STATE-owned Bord Gais Energy has been formally put up for sale, becoming the first state asset to be auctioned off under the 'New Era' privatisation scheme.
The sell-off is expected to raise between €1bn and €1.5bn, and a deal could take up to a year to close.
Half of the cash will be used to pay off a share of the national debt and half is earmarked for job creation schemes.
Potential buyers were told to contact executives at Royal Bank of Canada (RBC) Capital Markets, who have been hired to handle the sale on behalf of state-owned Bord Gais.
The announcement that the sale process has been launched was made in a notice to the Irish Stock Exchange. Law firms McCann Fitzgerald and Allen & Ovary are also advising Bord Gais on the sale.
Bord Gais Energy is made up of electricity generating assets including wind farms and the Whitegate power station in Cork, as well as the retail arm of the business that sells gas and electricity to 900,000 customers.
The business being sold includes Firmus Energy, a gas distribution and supply business in Northern Ireland and an energy trading unit.
Bord Gais Energy plans to increase its earnings before interest, tax, depreciation and amortisation (ebitda) to €150m in the next five years, the company said in a statement.
Many investors use ebitda as a basis for determining how much they will pay for a business.

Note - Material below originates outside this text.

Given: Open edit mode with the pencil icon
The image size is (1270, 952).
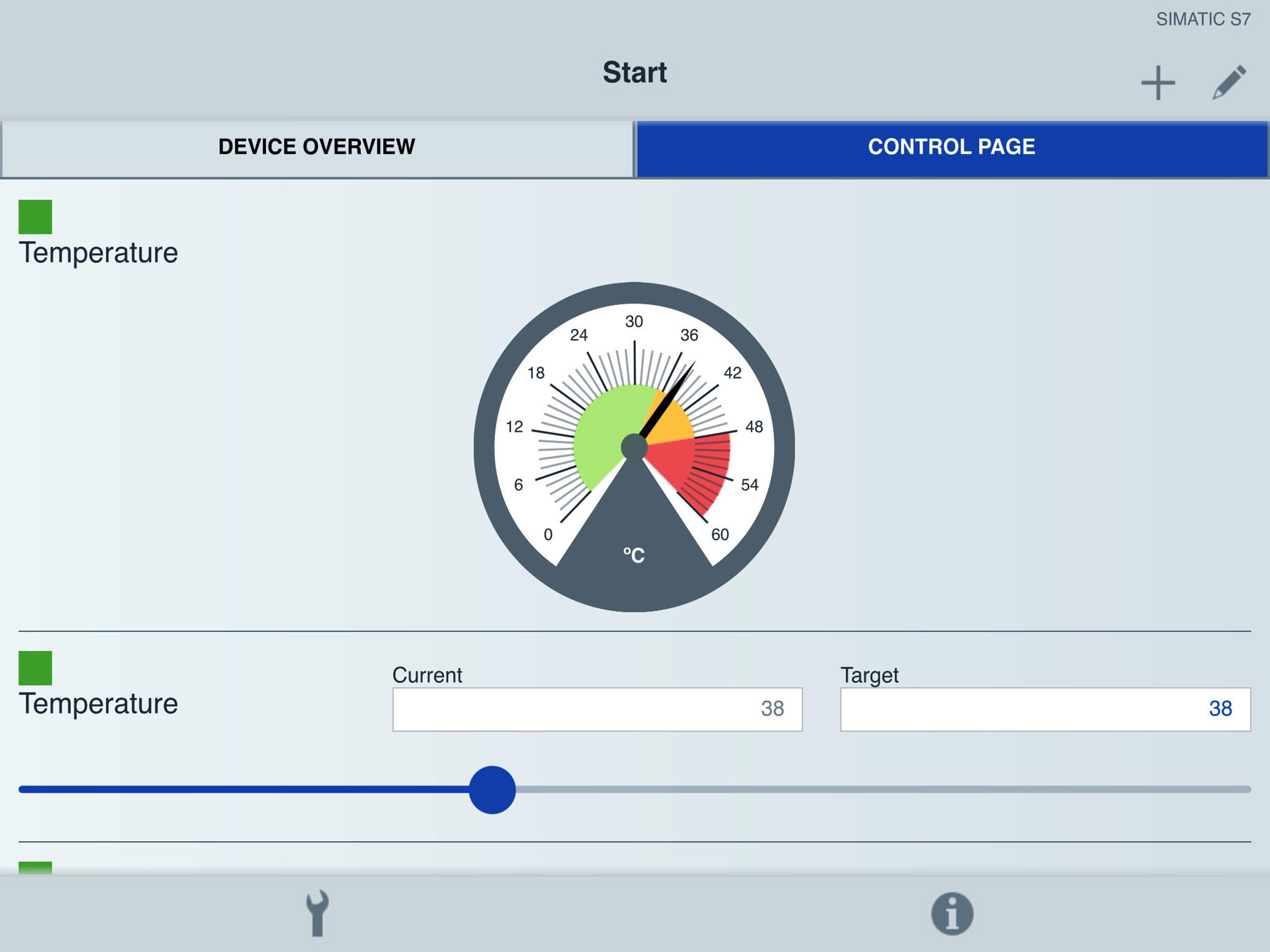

Bord Gais Networks, which owns the country's gas distribution infrastructure, is not for sale.
The launch of the sale comes just days after former NTR boss Michael McNicholas was named as the new chief executive of Bord Gais, though he will only take up the role in June when the sale process is expected to be well advanced.
The sale of Bord Gais Energy is expected to be followed by sales of some ESB power stations, much of the state forestry agency Coillte, and the government shareholding in Aer Lingus. All of the disposals are being handled by the New Era agency, on behalf of the Government.
The hope is to raise around €3bn from the privatisation programme.
New Era has hired A&L Goodbody and Barclays Capital to advise it on the Bord Gais Energy sale.
The new Bord Gais chief executive succeeds John Mullins, who left the company last year after his contract expired.
The launch of the Bord Gais sale will increase pressure on the Government to firm up plans for spending its share of proceeds.
The European Commission has said that the Government has not yet indentified the projects where this anticipated €750m will be invested.
A decision on which ESB power stations will be sold also still needs to be made.